DESCARTES: Règles pour la direction de l'esprit.
Mu s i c and Mu s i c a l Cr i t i c i s m
A DISCOURSE ON METHOD
I THE CONDITIONS OF THE PROBLEM
IT has often been observed, in various tones of reproach or protest, that we are all growing
into a practice of accepting any statement that we hear frequently or authoritatively repeated. From
our systems of government and philosophy down to the advertisements in our daily papers
everything bears witness to a policy of reiteration. We are, indeed, inclined to be suspicious of new
ideas, especially those of unknown origin or authorship: in dealing with any proposition we like,
above all things, to know who framed it, and how many people believe it to be true. But if we are
satisfied on these points, if we can see the image and superscription of some recognised potentate,
and feel the edges smooth with the usage of many hands, we scruple no longer, but take the
assertion for sterling, without examining its reverse side or testing the genuineness of its ring.

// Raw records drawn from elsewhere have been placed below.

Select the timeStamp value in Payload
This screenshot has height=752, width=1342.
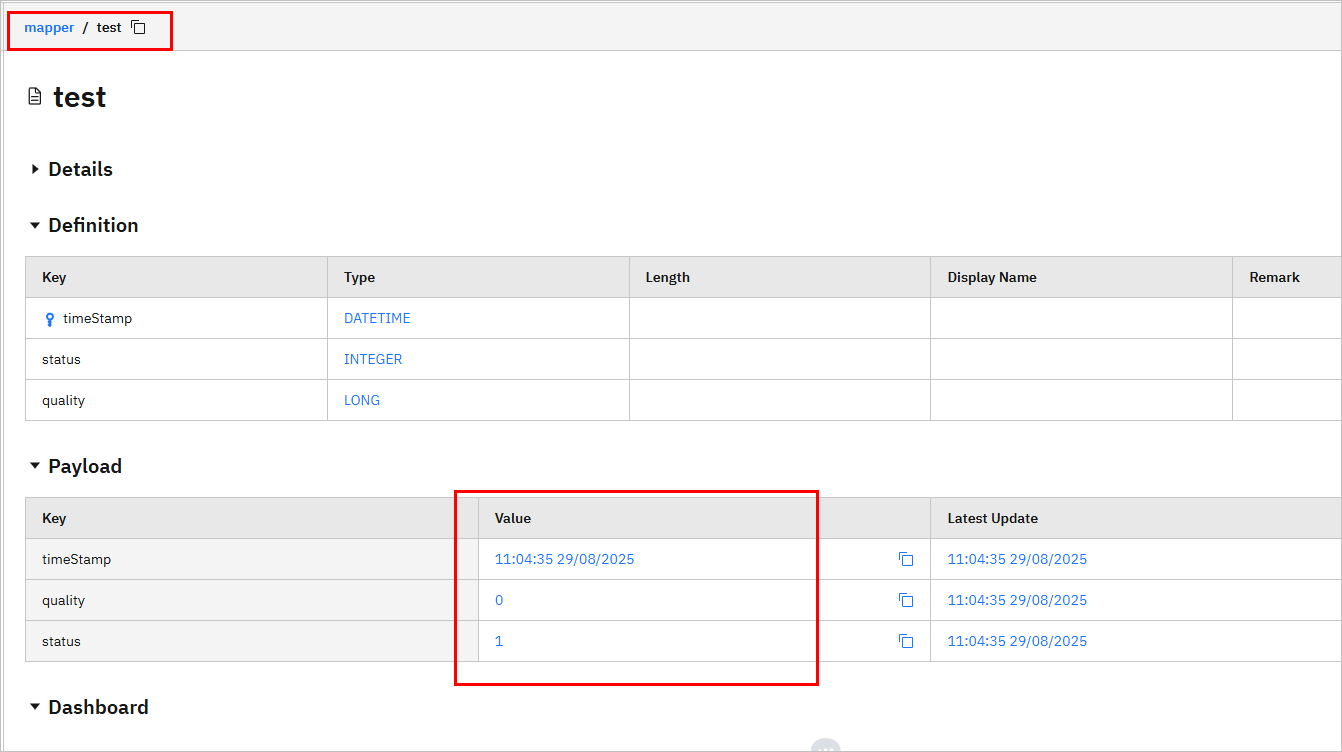point(564,560)
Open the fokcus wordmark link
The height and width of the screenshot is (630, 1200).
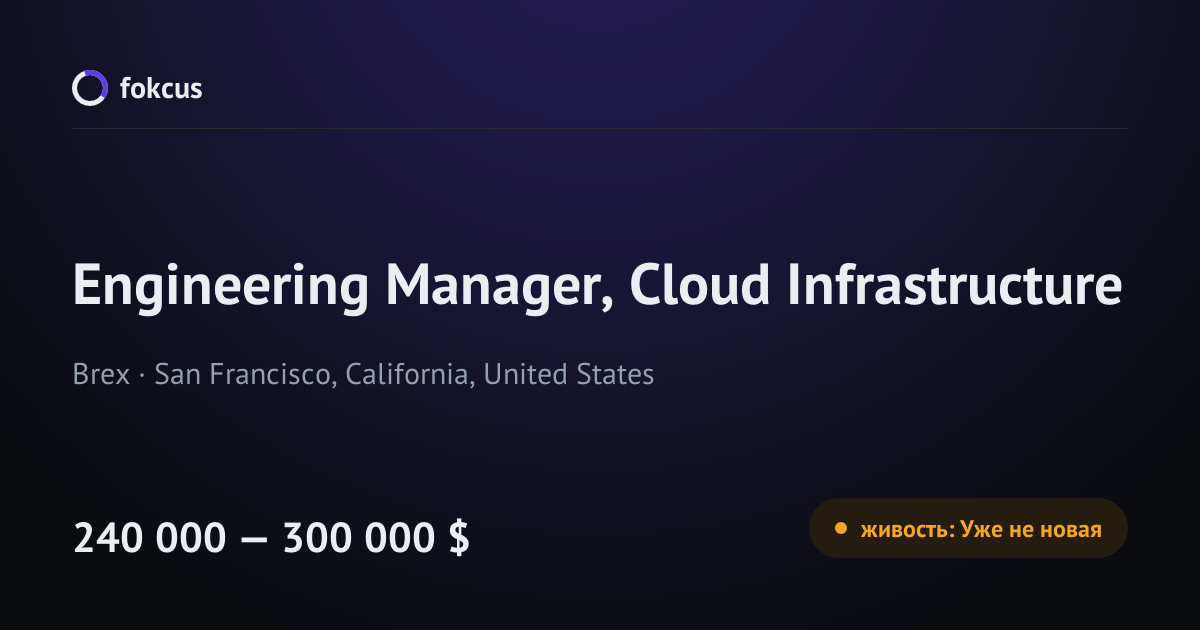(161, 88)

Hence we are at the mercy of our great men, without even the materials for determining a definition
of greatness, and with the risk, if they fail us, of falling into that most hopeless form of poverty
which consists in a pocketful of counterfeit coin.

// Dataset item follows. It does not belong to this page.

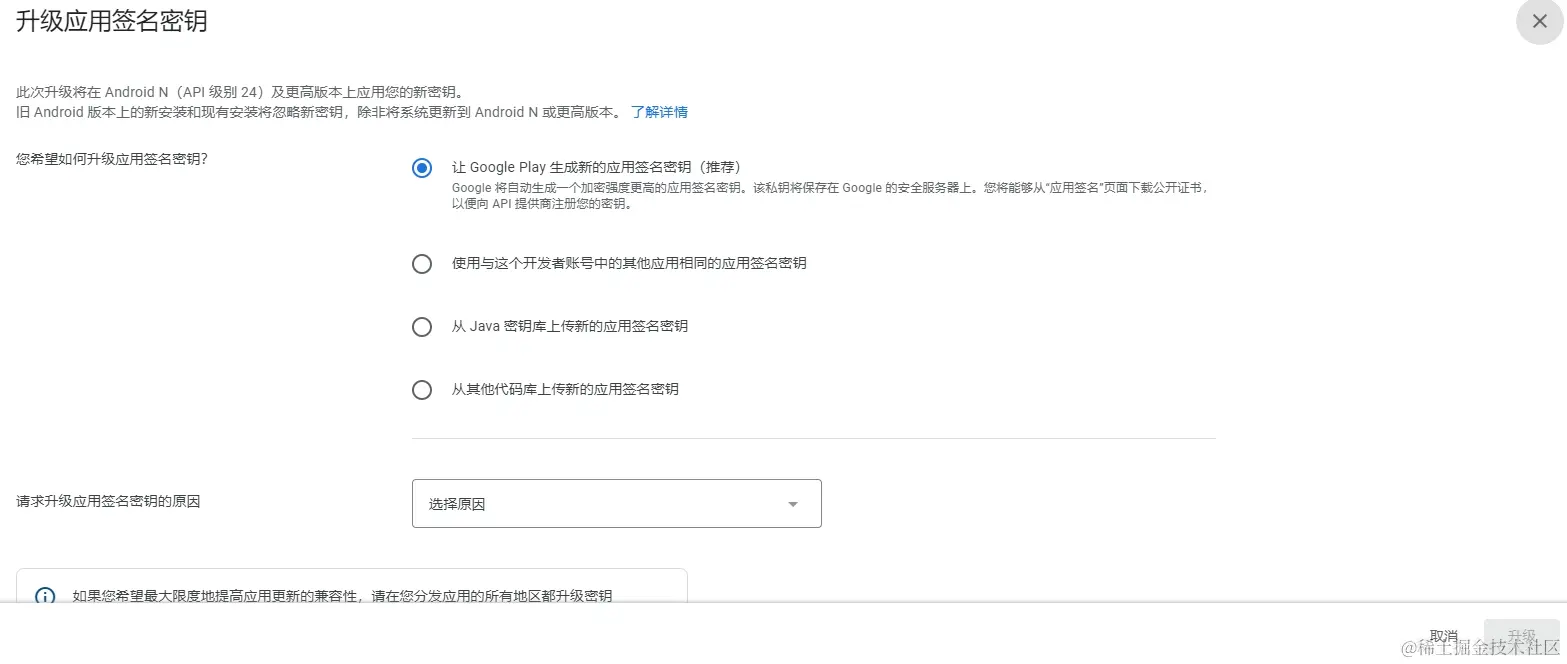1567x664 pixels.
Task: Choose 使用与这个开发者账号中的其他应用相同的应用签名密钥
Action: coord(421,264)
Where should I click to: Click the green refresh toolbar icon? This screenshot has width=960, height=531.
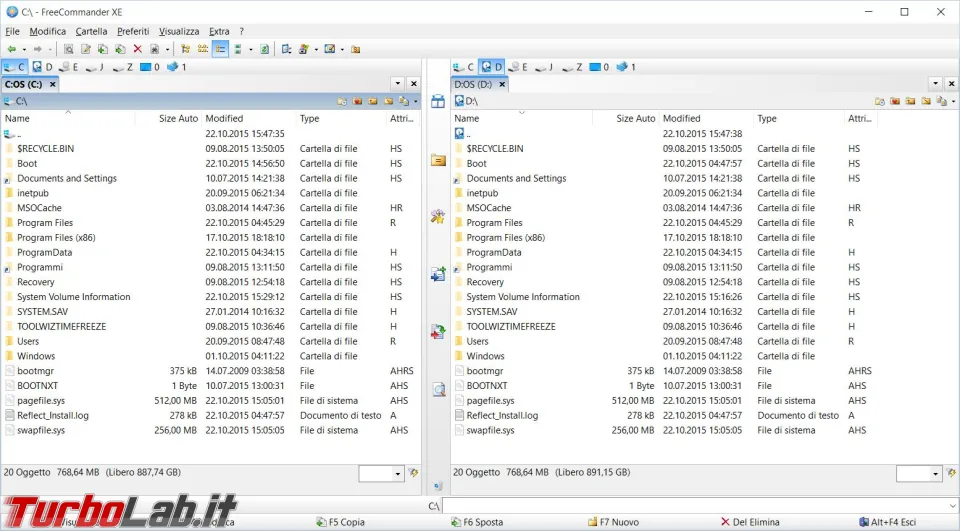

Amid the false currency that has thus been brought into circulation is a belief that perception
of the beautiful requires not only special training but certain rare and precious qualities as well. We
are always hearing of pictures that are 'not intended for the common gaze,' or of poems which are
'not written with any design of pleasing the public,' until we begin to think that we are outsiders and
profane persons who have no right to admire, much less to appraise and criticise. We have been, as
Blake puts it, 'connoisseured out of our senses,' browbeaten out of all reliance on our own
judgment, and driven at last to the comfortless conclusion that all our ideas of beauty are heretical,
and that the only true faith is expressed in the warring voices of our æsthetic cliques.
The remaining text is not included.